Dalam pandanganku (dan ternyata pendapat Suze Marie juga sama, secara kami
berdua memang terobsesi ingin menjadi artis), menerjemahkan sama dengan
berakting. Misalnya, waktu aku menerjemahkan The Kite Runner, suasana hatiku juga
harus menjadi kacau balau, mengikuti keabu-abuan si Amir, naratornya. Lain halnya
waktu menerjemahkan Middlesex, aku tidak perlu berbuat banyak untuk menghayati
peran karena sifat si Cal mirip denganku (hush, bukan hermaphrodite-nya, tetapi
sarkasme dan kesukaannya berbicara sompral). Maka, begitulah, kita harus betul-
betul memahami esensi buku yang kita terjemahkan sebelum bisa menerjemahkannya
dengan baik.

Siapa Sajakah yang Bisa Menjadi Penerjemah?
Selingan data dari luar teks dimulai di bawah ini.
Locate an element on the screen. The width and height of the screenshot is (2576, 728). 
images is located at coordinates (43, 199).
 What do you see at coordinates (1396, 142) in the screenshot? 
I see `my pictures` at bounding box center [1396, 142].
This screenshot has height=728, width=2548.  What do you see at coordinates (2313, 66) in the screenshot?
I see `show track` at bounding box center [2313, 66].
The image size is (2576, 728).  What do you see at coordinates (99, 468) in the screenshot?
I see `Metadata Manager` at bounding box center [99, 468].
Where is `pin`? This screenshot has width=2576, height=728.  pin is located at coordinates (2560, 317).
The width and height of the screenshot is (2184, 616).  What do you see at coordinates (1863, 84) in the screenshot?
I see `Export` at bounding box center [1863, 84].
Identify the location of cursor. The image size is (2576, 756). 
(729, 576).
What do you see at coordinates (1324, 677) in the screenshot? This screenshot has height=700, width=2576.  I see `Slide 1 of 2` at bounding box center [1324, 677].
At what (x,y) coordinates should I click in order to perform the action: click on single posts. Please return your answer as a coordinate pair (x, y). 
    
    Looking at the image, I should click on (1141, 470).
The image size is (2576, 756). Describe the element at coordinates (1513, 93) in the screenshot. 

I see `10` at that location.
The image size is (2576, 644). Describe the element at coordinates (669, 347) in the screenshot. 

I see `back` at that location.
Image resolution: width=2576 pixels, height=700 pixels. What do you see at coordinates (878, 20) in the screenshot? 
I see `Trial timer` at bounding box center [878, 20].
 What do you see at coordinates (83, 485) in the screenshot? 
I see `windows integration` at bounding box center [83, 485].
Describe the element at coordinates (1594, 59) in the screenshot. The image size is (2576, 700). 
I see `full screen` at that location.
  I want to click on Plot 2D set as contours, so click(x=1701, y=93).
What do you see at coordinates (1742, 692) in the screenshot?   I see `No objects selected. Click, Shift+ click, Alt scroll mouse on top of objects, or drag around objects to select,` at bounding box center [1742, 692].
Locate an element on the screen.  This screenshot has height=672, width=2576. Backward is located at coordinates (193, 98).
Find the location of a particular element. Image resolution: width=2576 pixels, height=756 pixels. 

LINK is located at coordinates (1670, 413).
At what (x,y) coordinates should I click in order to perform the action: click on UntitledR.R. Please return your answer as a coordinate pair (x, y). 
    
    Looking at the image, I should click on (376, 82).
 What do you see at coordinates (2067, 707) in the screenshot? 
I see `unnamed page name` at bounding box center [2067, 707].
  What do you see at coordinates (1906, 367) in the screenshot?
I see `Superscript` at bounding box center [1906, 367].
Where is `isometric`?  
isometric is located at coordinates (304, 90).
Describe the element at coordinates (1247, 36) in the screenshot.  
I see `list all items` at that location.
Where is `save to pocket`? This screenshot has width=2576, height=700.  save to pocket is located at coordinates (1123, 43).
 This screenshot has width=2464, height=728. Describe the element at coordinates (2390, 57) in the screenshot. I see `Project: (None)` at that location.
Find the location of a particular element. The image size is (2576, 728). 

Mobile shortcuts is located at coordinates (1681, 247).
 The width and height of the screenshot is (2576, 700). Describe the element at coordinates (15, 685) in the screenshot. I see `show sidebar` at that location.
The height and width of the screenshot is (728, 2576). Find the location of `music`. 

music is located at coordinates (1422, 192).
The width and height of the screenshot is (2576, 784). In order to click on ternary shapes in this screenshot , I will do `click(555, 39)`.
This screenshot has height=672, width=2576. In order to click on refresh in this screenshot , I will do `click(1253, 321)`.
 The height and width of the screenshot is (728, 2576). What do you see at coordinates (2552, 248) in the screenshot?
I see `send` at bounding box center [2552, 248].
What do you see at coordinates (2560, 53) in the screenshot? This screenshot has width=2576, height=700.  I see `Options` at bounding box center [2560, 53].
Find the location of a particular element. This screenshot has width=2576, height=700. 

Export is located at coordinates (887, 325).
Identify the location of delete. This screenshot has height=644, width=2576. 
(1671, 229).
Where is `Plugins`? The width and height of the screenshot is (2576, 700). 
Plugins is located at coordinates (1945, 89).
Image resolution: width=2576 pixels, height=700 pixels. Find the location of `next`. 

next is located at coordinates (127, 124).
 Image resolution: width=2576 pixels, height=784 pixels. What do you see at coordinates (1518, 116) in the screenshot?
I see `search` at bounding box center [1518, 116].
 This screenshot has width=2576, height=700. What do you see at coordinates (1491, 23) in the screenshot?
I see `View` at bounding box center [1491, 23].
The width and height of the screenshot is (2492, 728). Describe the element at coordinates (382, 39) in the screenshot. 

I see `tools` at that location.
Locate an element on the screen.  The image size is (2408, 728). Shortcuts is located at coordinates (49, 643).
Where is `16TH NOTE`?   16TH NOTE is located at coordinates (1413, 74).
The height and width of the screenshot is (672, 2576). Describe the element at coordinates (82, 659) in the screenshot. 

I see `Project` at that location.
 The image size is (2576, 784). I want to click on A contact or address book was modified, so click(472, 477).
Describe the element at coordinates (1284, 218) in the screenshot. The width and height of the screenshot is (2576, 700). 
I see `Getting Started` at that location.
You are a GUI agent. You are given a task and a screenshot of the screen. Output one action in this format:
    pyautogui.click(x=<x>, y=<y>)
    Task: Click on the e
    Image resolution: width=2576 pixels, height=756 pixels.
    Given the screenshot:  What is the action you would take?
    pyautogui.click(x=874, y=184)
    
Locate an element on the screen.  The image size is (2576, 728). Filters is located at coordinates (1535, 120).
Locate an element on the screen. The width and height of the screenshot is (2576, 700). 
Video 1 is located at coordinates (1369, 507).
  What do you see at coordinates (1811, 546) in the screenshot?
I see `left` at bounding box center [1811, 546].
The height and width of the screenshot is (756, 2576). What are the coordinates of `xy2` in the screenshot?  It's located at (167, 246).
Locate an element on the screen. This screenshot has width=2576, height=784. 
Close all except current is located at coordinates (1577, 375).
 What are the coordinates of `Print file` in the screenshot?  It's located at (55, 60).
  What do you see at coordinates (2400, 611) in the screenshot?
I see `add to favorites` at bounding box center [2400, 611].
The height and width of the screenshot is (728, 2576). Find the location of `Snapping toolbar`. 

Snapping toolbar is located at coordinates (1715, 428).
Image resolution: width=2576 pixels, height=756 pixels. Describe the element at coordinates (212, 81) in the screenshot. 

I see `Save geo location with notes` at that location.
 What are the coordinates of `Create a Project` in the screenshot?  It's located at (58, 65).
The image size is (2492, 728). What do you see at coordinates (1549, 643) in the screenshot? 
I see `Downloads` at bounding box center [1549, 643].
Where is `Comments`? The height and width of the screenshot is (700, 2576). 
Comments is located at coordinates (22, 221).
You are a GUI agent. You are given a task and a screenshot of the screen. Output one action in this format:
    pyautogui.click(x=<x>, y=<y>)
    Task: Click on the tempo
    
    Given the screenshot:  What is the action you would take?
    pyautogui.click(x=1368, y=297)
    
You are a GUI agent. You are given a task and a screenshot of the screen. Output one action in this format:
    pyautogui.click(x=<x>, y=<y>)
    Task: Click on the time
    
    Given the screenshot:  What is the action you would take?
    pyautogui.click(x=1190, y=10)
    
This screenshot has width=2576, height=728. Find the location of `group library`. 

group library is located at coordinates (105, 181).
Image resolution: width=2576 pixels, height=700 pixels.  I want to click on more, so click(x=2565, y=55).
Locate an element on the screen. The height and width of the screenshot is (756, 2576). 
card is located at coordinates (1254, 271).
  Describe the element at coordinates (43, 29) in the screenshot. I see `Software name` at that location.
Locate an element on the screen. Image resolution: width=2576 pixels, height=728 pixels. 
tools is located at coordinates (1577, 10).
Aku sering mendengar orang bilang, “Ah, pengin juga deh jadi penerjemah, tapi aku
kan bukan lulusan Sastra.” Lhoo, siapa bilang yang bisa menjadi penerjemah hanya
lulusan Sastra? Nggak kok, coba lihat si astronom murtad ini (tapi namanya Umay,
bukan Brian May), atau Mbak Femmy. Yah, cuma sedikit kok, penerjemah yang
kukenal yang lulusan Fakultas Sastra. Kebetulan aku satu di antaranya.
Keuntungannya hanyalah aku pernah mengikuti mata kuliah Translation sepanjang
enam semester (hanya satu yang dapat A, satu dapat C, lainnya B), meskipun
sebenarnya yang lebih berguna lagi dalam urusan menerjemahkan adalah mata kuliah
Syntaxes—soalnya dalam mata kuliah ini aku mengetahui tentang cara membedah
kalimat berdasarkan strukturnya.

Sebenarnya, yang lebih penting dalam menerjemahkan bukanlah penguasaan


penerjemah terhadap bahasa asli teks, tapi penguasaannya terhadap bahasa
Indonesia. Yah, percuma saja kalau bahasa Inggrisnya (atau bahasa manapun, deh)
jago tapi bahasa Indonesianya kacau. Waktu jadi editor dulu, aku sering mendapatkan
lamaran dari orang-orang yang CV-nya tampak mengesankan, misalnya lulusan luar
negeri, dan dari surat lamarannya ketahuan banget kalau bahasa Inggrisnya memang
oke, tapi begitu disuruh menerjemahkan, eh, kok nggak banget, ya. Jadi, begitulah.
Penguasaan bahasa Inggris penting, tapi penguasaan bahasa Indonesia jauh lebih
penting. So, bagi yang ingin menjadi penerjemah, ayo dilihat, sudahkah Anda
menguasai EYD, memiliki banyak kosa kata, dan memahami gaya bahasa?

Bagaimanakah Prospek Profesi Penerjemah di Indonesia?

Believe it or not, prospeknya sangat cerah. Dalam industri buku saja, penerjemah
yang bagus masih sangat dibutuhkan. Selama dua tahun aku menjadi editor,
penerjemah yang dapat dipercaya buat flying solo masih bisa dihitung dengan jari
(dari satu tangan, pula). Maka, nggak heran kalau penerjemah yang bagus selalu
menjadi buruan banyak penerbit. Soal penghasilan? Wah, di atas lumayan, dong.
Sebagai gambaran, tarif untuk penerjemah pemula biasanya adalah Rp.10.000,-
/halaman terjemahan (spasi ganda, font 12 pt.). Untuk novel, biasanya jumlah
halamannya minimal 200. Jadi, yah, hitung saja sendiri berapa pendapatan seorang
penerjemah. Buat yang sudah senior, tentunya tarif itu akan terus naik. Apalagi kalau
penerjemah itu sudah tidak membutuhkan editor (alias hasil terjemahannya sudah
bersih tanpa perlu diedit), tarifnya tentu lebih mahal lagi.